Nearly 60 lifestyle and psychological traits were evaluated with cognitive functioning in established adulthood in CATSLife using robust and cotwin-control methods. Results  revealed that an appreciation for cognitive complexity and a sense of purpose in life may be protective to cognitive functioning, controlling for genetic and environmental confounds, in addition to the well-known risk from smoking.

(Alzheimer's & Dementia: Diagnosis, Assessment & Disease Monitoring, 2024)

Frailty and Processing Speed Performance at the Cusp of Midlife in CATSLife

Using the CATSLife sample, we developed a frailty index with sibling similarity patterns suggesting that moderate genetic influences contribute to frailty differences in early adulthood. Moreover, frailty is associated with worse performance on the Digit Symbol Substitution Subtest, a processing speed task evidencing increasingly stronger associations at higher ages.
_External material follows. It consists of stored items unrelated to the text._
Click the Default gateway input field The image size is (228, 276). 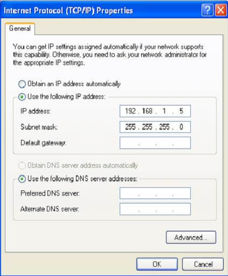point(155,143)
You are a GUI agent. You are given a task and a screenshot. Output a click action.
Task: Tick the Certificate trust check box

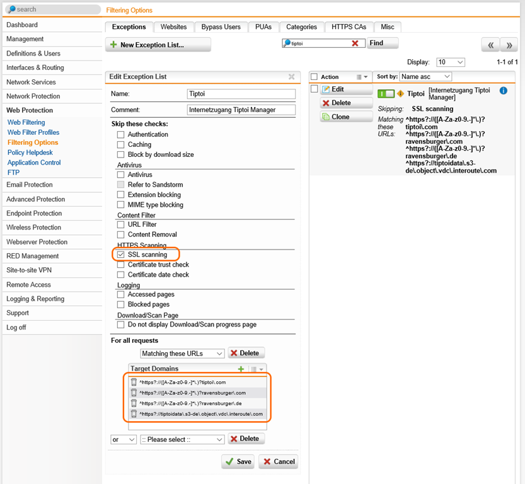coord(121,265)
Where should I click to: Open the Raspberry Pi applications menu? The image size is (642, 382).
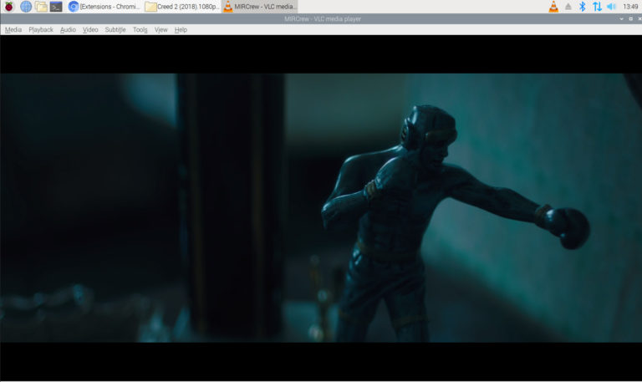(9, 7)
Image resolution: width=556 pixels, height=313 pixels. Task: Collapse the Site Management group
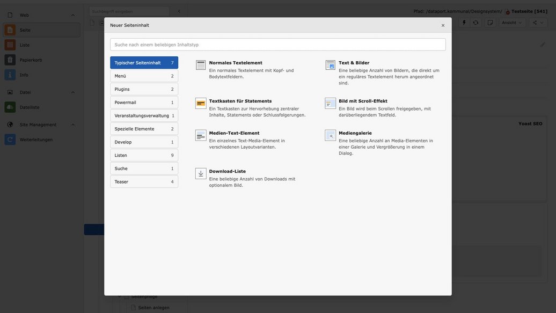tap(73, 125)
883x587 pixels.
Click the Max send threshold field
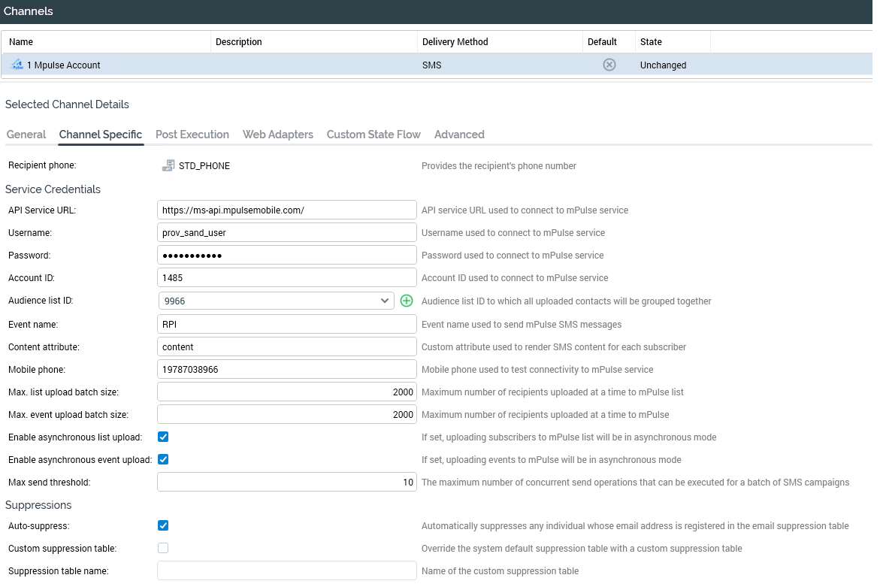tap(287, 482)
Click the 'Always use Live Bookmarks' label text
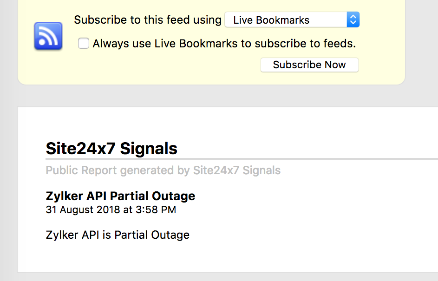Image resolution: width=438 pixels, height=281 pixels. pyautogui.click(x=224, y=44)
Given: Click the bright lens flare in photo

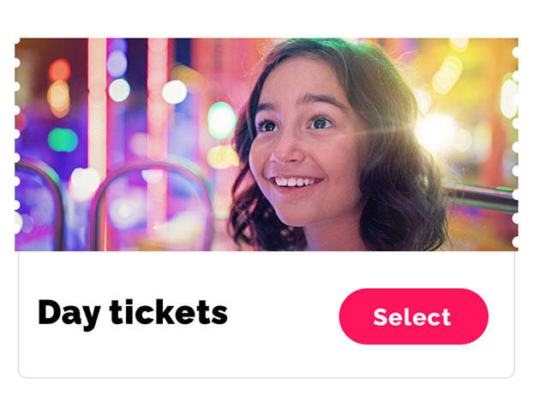Looking at the screenshot, I should tap(436, 130).
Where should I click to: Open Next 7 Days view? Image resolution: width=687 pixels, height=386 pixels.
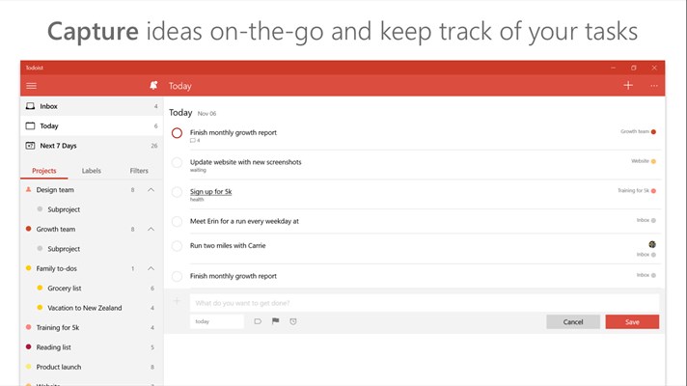click(92, 146)
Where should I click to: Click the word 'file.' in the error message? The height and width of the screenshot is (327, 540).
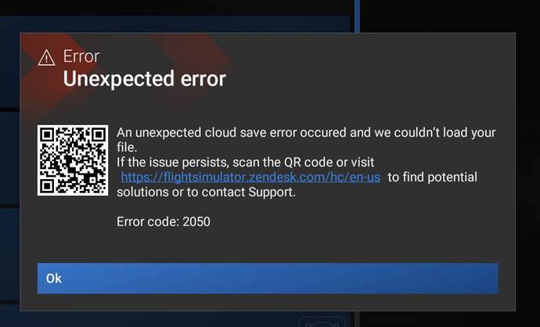(x=127, y=147)
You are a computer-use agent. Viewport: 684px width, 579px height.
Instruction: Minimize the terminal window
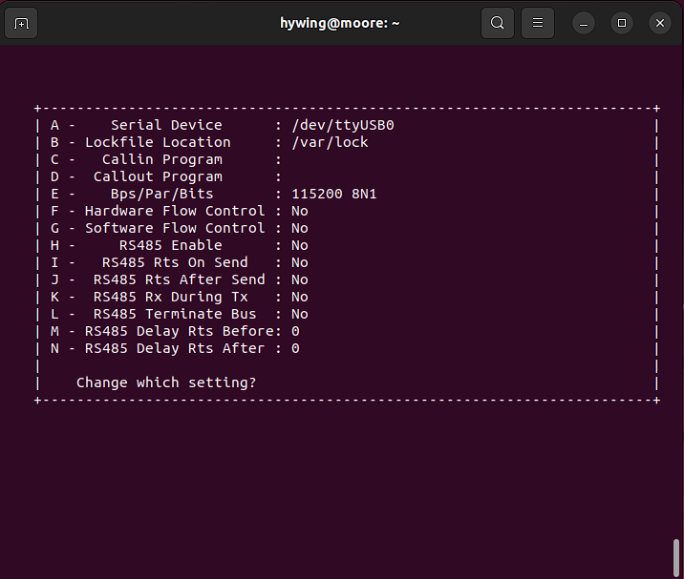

Thus, even in adults approaching midlife, an understudied period within lifespan development, indicators of vulnerability to stress as indexed by frailty are associated with processing speed and warrant additional longitudinal investigation.

(The Journals of Gerontology: Series B, 2023)

Does sleep duration moderate genetic and environmental contributions to cognitive performance?

Using data from the IGEMS consortium, we observed that for Semantic Fluency and Episodic Memory tasks, genetic influences contribute to cognitive function at shorter sleep durations (4 hours) to a greater degree than at longer sleep durations (10 hours), consistent with prior work in the field suggesting that short sleep may be associated with an upregulation of neuroinflammatory processes and ineffective beta-amyloid clearance.

(Sleep, 2022)

Measuring heritable contributions to Alzheimer’s disease: polygenic risk score analysis with twins

The first report to include polygenic scores for Alzheimer's disease (AD) simultaneously in a biometrical twin model of AD risk in Swedish twins. APOE accounts for much of the measured polygenic contribution with substantial background genetic influences still to be understood.